One of the difficulties encountered was the control of test-subjects for a sufficiently long time to make conclusive estimates relative to the minimum needs of nitrogenous food in relation to the common occupations of life. Few if any volunteers, with the leisure and interest fortunately possessed by the writer, were available outside the laboratory force itself, and there were serious objections to using for test-subjects the same persons who did the chemical analyses and estimated the results.
In this dilemma the good fortune of a meeting with Surgeon-General O’Reilly of the United States Army and with General Leonard Wood—the former on his way to Madrid to attend a medical congress, and the latter en route to the Philippines to take command there—happened to the writer on the S. S. Commonwealth, on a voyage to Italy in April, 1903.
Both these officers are medical men and research enthusiasts. They had fought yellow fever together, in coöperation with martyr Dr. Major Walter Reed, in Cuba, and the fame of their success was being talked of as one of the great triumphs of pathologic, or hygienic, science at the time of the meeting.
There was ample time on the steamer to discuss a subject of such mutual and general interest, and both officers had had, in service, experiences that led them to believe that the results obtained by the writer and his colleagues were the common possibilities of all persons under right conditions of alimentation.
General O’Reilly was of the opinion that the corps he commanded could furnish intelligent and earnest test-subjects for nutrition investigation, as it did in the yellow fever case. In the yellow fever investigation privates and officers alike had volunteered to act as test-subjects, even though their lives were at stake and many had already been sacrificed. It is to their great honour, also, that they refused to receive the bounty that was offered for test-subjects, preferring to serve science and humanity freely as volunteers rather than sell themselves as experimental risks. From such material General O’Reilly was sure that capable assistants could be secured to test the not at all dangerous or disagreeable economies of nutrition that the projected inquiry wished to solve.

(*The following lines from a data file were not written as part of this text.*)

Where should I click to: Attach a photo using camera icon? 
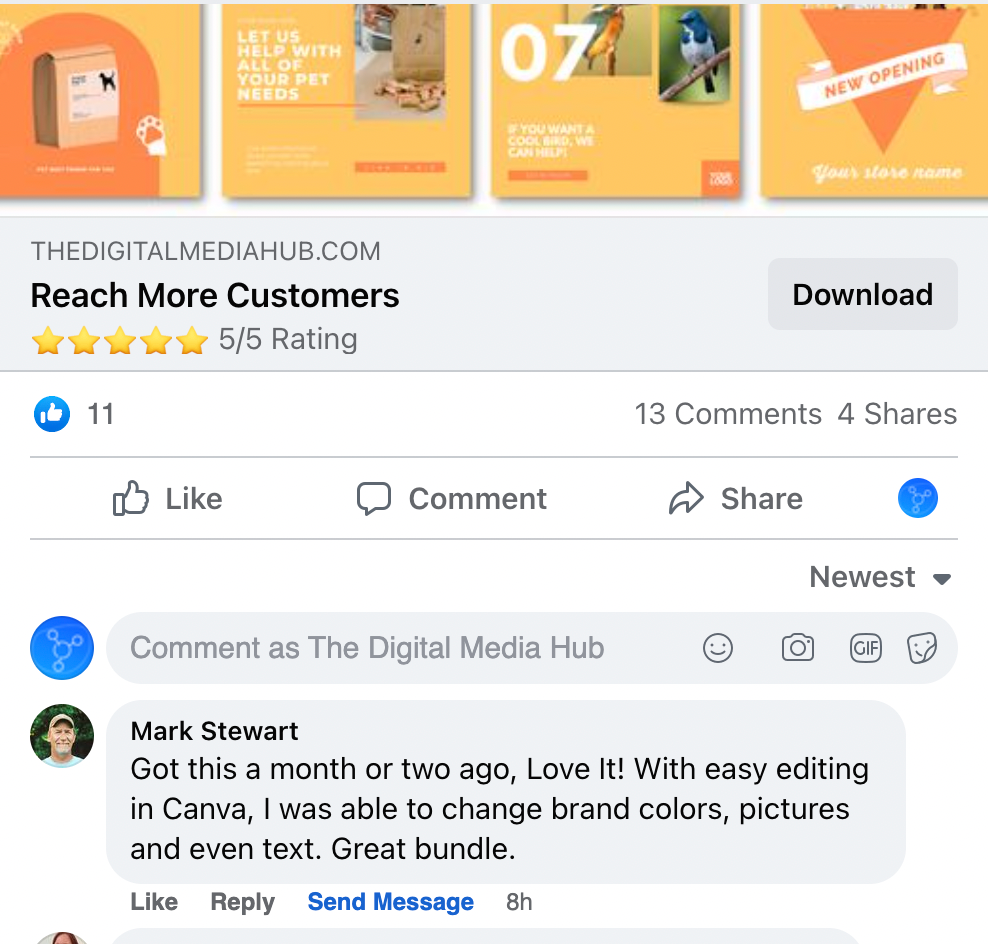click(x=798, y=648)
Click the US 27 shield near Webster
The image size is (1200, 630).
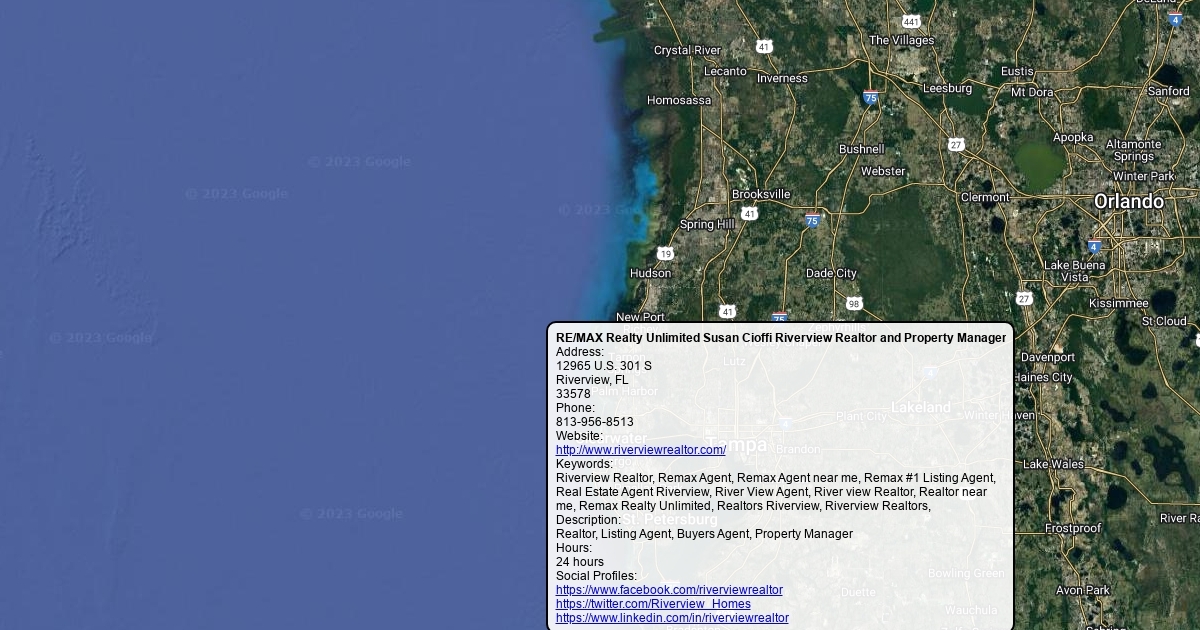click(x=956, y=145)
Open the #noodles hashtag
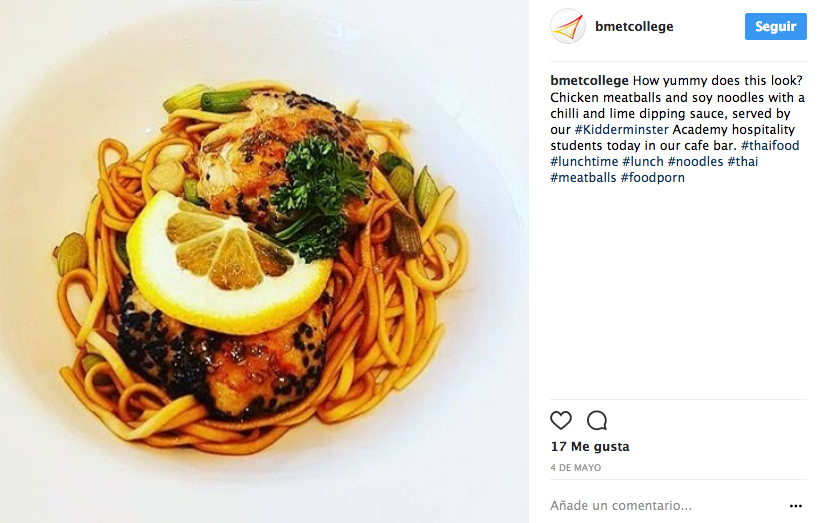Image resolution: width=821 pixels, height=523 pixels. (695, 162)
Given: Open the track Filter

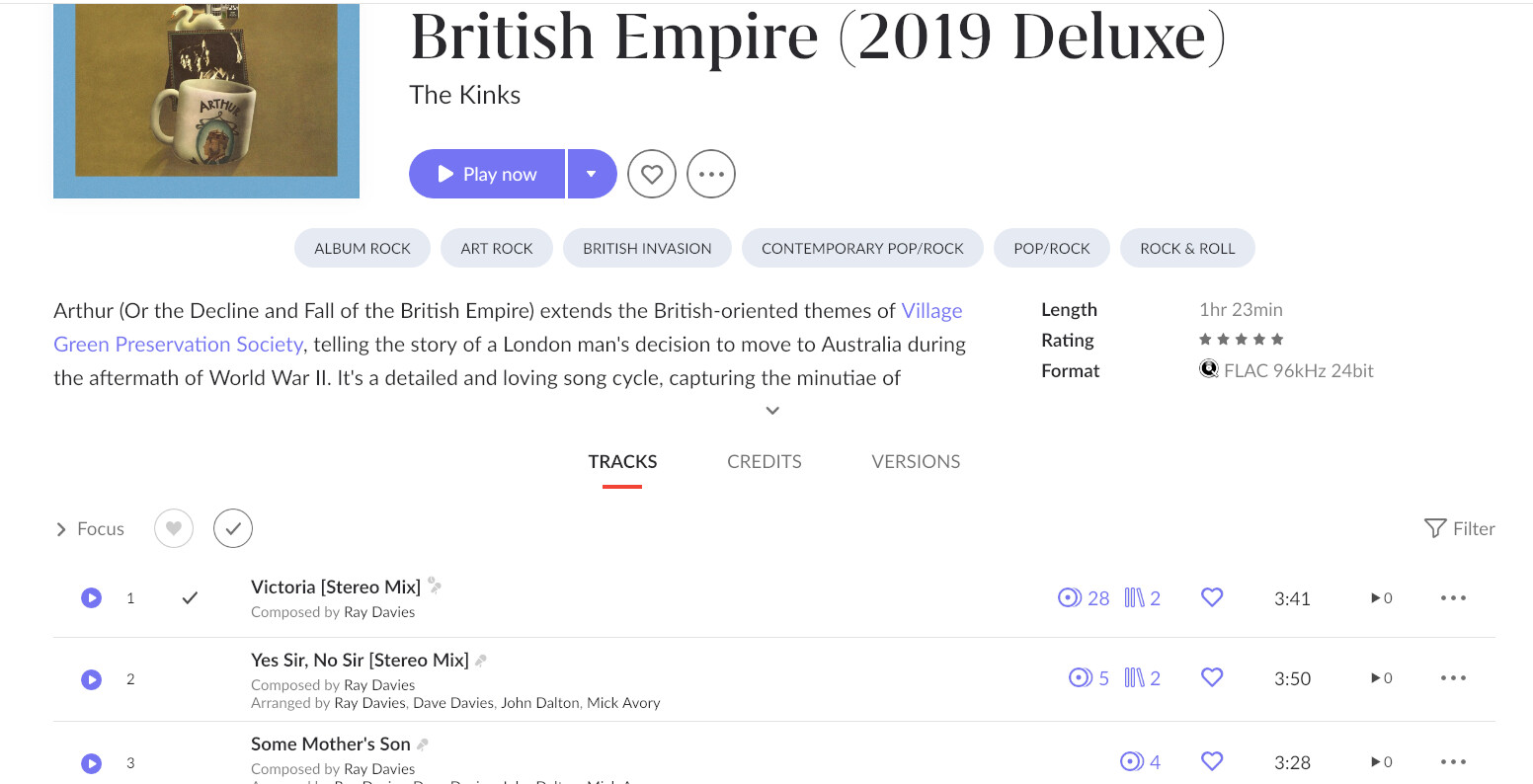Looking at the screenshot, I should click(x=1459, y=528).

Armed with letters of recommendation to the President and to the Secretary of War from General Wood, and an invitation from Surgeon-General O’Reilly to call on him if coöperation on his part were desired, the writer returned to the United States and consulted with Professors Chittenden and Bowditch relative to the desirability of army coöperation. It was believed to be just the thing wanted to facilitate the inquiry, and the writer proceeded to Washington to effect the combination.
General O’Reilly had already had the matter under consideration and was quite ready to draw up a project for presentation to the Secretary of War when Mr. Root should return to Washington from his summer vacation.
Twenty privates and three non-commissioned officers of the Hospital Corps of the United States Army under command of Dr. Lieutenant Wallace DeWitt are now quartered at New Haven in coöperation with the staff of the Sheffield Scientific School. It is the intention to learn, if possible, how little nitrogen is necessary to secure the best human efficiency; and also, if possible, to ascertain some measure of the evil effects of an excess of nitrogenous food as well as excess of food in general upon human efficiency.
The writer is grateful for the good fortune of being able to be of service in a development of interest in a subject which is of vital importance to the human race. He has enjoyed the benefits of an economic nutrition and knows its value.
The practical proof of a subject of personal application must come from such personal application. Each person must be his own doctor and his own scientist in the matter of his alimentation or he runs the risk of running amuck in his health economy. There is not so much to learn, neither is there very much to do to insure right alimentation, perfect digestion, and continuous good health; but the little required of us must be attended to with no lapses of attention.—Horace Fletcher.]